**** Supplied data ****

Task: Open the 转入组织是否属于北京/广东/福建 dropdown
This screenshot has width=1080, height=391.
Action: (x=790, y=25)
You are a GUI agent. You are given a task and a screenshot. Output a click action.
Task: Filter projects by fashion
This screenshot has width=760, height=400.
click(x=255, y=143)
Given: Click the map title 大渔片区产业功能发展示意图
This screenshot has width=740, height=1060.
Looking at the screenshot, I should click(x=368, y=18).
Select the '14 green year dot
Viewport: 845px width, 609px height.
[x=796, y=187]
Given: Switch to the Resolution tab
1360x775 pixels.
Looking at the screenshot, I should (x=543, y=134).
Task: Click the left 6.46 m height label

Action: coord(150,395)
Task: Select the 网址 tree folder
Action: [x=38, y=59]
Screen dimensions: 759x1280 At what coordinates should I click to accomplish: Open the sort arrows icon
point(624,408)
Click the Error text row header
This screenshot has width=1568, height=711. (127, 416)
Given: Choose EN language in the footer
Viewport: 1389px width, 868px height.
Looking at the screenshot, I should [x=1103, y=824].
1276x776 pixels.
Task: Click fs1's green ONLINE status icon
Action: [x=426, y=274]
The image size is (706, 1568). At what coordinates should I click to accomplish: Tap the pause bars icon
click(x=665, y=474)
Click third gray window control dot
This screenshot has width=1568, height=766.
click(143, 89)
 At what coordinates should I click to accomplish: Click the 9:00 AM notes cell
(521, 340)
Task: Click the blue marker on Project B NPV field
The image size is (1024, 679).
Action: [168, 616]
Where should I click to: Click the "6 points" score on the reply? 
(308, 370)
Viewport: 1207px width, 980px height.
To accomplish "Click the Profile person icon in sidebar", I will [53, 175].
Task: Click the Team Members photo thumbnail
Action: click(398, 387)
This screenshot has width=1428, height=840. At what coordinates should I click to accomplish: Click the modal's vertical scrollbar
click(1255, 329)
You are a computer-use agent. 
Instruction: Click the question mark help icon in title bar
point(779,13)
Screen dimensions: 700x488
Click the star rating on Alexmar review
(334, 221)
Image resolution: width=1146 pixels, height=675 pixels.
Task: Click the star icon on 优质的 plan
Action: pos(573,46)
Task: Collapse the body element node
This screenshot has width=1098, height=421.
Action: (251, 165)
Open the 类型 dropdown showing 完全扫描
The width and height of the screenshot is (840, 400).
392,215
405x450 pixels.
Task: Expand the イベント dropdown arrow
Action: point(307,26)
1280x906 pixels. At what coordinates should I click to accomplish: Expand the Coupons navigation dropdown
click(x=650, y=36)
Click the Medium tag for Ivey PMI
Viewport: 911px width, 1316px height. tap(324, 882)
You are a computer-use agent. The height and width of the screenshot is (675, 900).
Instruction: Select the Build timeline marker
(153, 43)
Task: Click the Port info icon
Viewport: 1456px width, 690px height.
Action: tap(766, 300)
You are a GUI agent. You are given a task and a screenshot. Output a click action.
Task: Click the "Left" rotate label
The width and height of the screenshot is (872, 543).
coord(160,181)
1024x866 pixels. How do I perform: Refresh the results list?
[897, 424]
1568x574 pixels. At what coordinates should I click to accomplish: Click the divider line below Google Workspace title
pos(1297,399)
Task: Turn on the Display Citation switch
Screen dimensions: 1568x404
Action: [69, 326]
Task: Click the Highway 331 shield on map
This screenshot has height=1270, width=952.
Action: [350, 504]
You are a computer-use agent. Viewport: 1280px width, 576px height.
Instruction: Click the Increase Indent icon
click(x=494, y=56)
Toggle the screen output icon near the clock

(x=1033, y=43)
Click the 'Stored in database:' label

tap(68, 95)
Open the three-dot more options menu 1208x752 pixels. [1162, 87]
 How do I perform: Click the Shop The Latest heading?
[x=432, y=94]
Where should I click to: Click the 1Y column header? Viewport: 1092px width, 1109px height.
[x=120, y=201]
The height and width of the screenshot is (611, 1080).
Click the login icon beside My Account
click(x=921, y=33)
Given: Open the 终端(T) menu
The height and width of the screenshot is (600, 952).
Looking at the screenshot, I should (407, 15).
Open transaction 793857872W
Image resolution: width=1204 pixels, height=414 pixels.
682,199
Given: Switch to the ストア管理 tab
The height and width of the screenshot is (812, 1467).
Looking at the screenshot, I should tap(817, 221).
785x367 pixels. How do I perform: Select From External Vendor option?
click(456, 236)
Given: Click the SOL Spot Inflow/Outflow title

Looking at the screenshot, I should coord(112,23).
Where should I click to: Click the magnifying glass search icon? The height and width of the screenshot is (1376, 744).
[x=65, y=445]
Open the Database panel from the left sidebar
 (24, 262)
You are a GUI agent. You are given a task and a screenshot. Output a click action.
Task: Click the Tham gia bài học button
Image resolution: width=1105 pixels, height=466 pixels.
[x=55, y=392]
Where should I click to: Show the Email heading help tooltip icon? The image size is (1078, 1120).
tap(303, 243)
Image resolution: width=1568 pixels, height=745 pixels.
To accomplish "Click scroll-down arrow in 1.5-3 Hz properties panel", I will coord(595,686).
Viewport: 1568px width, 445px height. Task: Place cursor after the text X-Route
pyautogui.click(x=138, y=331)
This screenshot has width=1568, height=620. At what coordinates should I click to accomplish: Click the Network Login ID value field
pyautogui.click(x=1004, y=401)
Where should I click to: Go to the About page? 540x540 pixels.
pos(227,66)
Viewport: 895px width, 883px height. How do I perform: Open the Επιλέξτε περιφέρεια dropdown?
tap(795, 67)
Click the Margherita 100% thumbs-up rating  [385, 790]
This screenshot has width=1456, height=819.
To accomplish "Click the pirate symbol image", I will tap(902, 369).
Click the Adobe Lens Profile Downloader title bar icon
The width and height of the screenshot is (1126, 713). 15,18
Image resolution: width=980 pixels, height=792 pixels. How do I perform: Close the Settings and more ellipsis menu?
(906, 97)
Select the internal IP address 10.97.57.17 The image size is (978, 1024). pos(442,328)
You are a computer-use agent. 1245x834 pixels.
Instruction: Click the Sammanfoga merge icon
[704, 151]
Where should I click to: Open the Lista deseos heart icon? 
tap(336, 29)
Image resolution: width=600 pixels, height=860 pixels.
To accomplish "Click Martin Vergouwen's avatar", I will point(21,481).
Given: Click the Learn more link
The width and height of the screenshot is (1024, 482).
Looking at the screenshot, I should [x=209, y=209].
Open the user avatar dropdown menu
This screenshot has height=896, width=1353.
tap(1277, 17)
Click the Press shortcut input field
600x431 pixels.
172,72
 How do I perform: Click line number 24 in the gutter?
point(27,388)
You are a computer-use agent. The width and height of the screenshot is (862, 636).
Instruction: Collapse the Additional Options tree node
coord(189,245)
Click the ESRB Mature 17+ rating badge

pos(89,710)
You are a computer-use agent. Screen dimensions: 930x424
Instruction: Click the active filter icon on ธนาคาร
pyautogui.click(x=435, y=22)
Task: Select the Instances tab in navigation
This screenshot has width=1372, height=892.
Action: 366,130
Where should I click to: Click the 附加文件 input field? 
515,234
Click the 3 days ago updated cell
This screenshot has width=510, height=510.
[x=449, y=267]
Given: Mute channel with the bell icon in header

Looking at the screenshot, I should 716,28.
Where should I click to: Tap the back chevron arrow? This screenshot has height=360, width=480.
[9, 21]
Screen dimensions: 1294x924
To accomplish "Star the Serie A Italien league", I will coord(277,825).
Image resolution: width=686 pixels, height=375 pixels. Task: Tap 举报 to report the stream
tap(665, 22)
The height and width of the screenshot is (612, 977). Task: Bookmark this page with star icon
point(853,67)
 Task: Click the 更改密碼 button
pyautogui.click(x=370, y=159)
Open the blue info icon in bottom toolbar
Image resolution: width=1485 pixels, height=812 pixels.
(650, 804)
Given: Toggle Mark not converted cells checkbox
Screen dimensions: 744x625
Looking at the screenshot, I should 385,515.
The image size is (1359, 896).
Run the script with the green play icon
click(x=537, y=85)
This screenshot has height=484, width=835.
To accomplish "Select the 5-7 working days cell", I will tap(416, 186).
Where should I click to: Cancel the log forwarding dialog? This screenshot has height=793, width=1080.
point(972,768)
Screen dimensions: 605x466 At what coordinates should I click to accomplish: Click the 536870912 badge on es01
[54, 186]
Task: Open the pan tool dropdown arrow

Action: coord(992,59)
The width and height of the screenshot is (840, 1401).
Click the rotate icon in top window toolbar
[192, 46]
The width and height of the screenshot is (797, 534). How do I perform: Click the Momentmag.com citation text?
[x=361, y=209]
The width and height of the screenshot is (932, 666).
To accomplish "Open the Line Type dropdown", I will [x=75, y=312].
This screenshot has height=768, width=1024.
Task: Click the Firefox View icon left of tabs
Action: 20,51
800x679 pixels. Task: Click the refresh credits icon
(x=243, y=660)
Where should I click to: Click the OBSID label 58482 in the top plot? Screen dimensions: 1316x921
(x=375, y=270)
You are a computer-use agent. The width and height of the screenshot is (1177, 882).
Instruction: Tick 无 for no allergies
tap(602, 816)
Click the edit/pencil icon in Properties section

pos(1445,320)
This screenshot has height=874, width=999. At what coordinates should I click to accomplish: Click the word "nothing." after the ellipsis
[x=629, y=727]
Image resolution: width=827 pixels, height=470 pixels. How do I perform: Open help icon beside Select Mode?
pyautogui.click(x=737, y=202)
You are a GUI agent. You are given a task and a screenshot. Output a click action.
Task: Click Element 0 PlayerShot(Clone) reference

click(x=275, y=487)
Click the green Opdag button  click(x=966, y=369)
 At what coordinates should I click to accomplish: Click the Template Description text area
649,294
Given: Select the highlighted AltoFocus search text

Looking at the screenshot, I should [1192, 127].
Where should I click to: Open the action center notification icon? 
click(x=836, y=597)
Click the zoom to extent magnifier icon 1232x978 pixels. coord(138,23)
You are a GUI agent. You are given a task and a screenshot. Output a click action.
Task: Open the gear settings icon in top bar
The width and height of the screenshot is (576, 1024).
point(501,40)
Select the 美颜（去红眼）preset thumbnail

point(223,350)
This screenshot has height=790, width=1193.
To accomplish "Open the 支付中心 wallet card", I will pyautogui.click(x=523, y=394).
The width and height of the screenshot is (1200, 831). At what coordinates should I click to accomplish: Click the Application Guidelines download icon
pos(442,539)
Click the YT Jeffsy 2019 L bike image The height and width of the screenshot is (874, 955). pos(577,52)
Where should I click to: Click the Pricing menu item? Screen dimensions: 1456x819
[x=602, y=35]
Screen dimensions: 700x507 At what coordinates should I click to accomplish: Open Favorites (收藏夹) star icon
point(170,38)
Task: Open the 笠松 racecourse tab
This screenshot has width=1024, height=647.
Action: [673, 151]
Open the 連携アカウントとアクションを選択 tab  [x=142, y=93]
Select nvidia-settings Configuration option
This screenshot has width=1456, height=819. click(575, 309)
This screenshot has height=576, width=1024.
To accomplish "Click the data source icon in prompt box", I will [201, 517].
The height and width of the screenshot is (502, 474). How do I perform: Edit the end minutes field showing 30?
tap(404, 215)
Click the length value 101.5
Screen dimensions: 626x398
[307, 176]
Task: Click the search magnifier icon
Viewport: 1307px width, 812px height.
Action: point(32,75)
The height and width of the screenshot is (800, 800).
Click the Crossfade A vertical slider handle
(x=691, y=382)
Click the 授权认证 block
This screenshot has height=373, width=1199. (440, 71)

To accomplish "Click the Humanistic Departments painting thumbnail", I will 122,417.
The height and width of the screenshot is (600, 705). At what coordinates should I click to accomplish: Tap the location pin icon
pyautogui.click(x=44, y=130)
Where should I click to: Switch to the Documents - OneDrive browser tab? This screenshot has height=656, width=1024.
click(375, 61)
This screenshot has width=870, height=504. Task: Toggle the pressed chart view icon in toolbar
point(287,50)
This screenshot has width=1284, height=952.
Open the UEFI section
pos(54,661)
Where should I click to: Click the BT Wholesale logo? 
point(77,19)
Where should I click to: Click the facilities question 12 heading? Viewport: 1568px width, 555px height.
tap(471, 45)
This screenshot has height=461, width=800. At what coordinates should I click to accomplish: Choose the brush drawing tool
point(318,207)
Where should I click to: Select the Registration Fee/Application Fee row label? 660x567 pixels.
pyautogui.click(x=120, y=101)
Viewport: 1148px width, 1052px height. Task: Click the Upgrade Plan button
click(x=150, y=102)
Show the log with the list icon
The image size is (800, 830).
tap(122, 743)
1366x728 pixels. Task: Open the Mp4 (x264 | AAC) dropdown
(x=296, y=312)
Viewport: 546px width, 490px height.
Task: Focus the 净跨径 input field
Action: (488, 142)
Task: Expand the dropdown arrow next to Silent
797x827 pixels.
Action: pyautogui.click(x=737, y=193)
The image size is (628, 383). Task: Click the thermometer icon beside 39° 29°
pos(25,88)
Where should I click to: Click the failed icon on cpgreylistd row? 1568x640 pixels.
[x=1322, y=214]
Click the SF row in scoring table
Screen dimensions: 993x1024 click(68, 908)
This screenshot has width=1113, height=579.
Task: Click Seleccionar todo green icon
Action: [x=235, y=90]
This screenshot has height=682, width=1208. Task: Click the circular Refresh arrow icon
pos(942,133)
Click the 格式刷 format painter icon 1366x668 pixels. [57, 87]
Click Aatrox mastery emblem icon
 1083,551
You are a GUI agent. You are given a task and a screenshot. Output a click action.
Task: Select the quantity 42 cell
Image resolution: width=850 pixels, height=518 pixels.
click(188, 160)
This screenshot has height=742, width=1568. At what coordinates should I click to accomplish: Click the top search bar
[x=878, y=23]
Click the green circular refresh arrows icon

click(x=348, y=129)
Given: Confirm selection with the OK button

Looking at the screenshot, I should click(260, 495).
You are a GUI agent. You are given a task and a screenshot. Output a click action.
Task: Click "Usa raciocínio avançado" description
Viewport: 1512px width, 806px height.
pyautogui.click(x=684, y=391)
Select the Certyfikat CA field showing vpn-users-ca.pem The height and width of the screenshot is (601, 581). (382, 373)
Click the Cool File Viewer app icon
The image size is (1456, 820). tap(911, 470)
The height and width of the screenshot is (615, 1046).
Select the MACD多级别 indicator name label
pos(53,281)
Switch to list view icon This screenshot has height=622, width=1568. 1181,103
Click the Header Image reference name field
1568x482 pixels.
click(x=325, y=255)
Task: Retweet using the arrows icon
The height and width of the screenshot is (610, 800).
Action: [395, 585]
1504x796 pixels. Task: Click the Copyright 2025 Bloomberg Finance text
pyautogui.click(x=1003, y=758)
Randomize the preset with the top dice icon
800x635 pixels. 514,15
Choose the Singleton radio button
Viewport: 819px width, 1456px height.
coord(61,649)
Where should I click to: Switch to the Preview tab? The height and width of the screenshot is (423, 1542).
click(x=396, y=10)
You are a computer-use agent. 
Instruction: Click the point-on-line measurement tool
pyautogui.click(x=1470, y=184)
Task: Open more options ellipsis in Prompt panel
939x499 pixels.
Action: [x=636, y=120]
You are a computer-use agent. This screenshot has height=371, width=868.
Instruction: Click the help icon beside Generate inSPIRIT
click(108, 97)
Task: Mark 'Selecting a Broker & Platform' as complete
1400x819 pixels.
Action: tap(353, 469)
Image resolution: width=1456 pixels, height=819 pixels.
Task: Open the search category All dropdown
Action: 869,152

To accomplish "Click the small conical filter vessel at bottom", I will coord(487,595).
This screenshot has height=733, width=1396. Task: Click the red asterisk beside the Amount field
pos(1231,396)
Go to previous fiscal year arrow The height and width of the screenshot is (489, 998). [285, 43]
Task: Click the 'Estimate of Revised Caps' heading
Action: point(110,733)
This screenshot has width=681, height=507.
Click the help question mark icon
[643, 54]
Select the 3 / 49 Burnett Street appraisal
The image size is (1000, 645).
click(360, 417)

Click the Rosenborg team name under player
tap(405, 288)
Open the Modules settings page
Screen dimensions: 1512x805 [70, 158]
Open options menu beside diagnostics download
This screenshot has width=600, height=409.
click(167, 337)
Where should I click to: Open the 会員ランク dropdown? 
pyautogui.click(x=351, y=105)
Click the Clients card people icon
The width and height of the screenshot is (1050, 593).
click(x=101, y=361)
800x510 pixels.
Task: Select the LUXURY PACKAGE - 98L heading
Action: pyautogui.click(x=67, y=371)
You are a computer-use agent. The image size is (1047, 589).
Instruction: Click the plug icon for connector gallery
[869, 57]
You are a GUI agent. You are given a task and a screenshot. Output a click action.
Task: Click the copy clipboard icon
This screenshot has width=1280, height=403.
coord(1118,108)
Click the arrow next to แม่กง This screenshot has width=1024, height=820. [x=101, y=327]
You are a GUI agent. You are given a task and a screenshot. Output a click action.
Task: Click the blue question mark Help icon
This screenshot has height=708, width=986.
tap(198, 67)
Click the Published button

****

→ **Activity**
What you return must be an exact retyping of the lines above starting at the line with "Image resolution: width=686" and ending at the line with "This screenshot has height=484, width=835.", and nothing besides.

→ **Solution to this task**
Image resolution: width=686 pixels, height=375 pixels. Task: Tap 举报 to report the stream
tap(665, 22)
The height and width of the screenshot is (612, 977). Task: Bookmark this page with star icon
point(853,67)
 Task: Click the 更改密碼 button
pyautogui.click(x=370, y=159)
Open the blue info icon in bottom toolbar
Image resolution: width=1485 pixels, height=812 pixels.
(650, 804)
Given: Toggle Mark not converted cells checkbox
Screen dimensions: 744x625
Looking at the screenshot, I should 385,515.
The image size is (1359, 896).
Run the script with the green play icon
click(x=537, y=85)
This screenshot has height=484, width=835.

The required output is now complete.